The impact of surface composition on the interfacial energetics and photoelectrochemical properties of BiVO4

The ability to engineer a photoelectrode surface is pivotal for optimizing the properties of any photoelectrode used for solar fuel production. Altering crystal facets exposed on the surface of photoelectrodes has been a major strategy to modify their surface structure. However, there exist numerous ways to terminate the surface even for the same facet, which can considerably alter the photoelectrode properties. Here we report tightly integrated experimental and computational investigations of epitaxial BiVO4 photoelectrodes with vanadium- and bismuth-rich (010) facets. Our study demonstrates that even for the same facet the surface Bi:V ratio has a remarkable impact on the interfacial energetics and photoelectrochemical properties. We also elucidate the microscopic origins of how the surface composition can affect the photoelectrochemical properties.
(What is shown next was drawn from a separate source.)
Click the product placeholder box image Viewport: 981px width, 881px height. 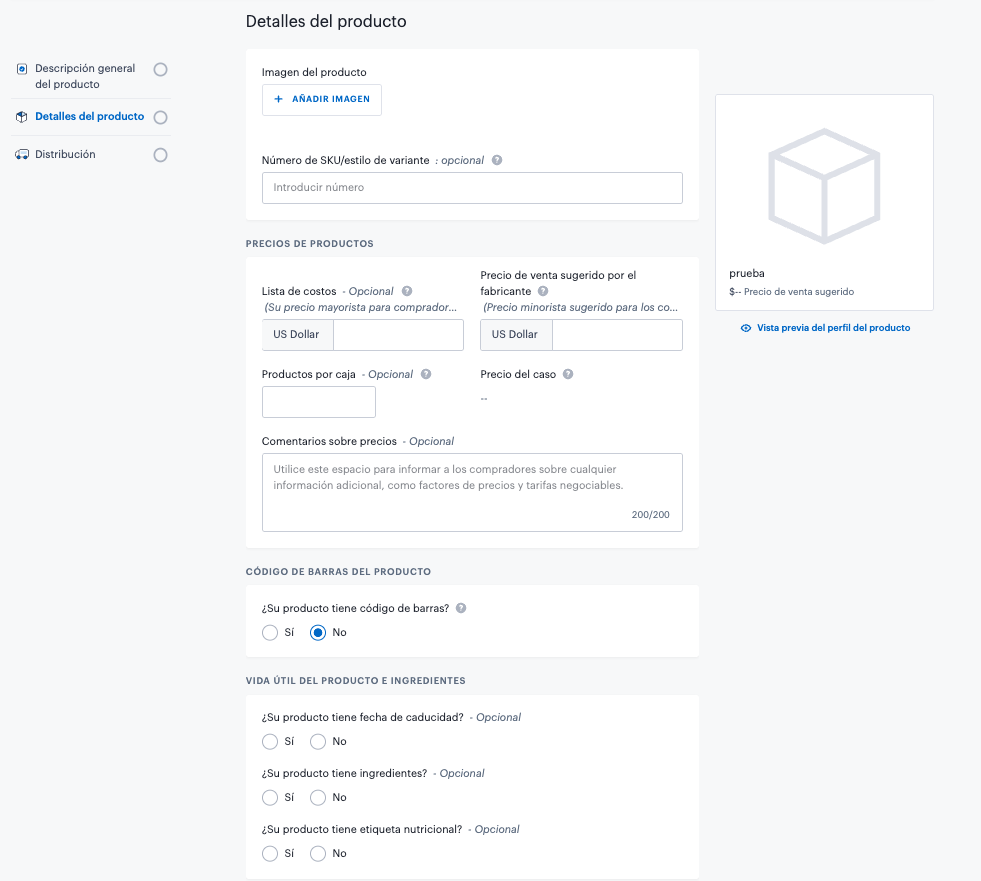coord(824,186)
This study opens an unexplored path for understanding and engineering surface energetics via tuning the surface termination/composition of multinary oxide photoelectrodes. Surface facets are known to influence the behaviour of photoelectrodes for solar fuel production; however, the role of surface composition, which can vary even for the same facet, is less well understood. Here the authors find that the surface Bi:V ratio is a key factor that affects properties of BiVO4 photoanodes.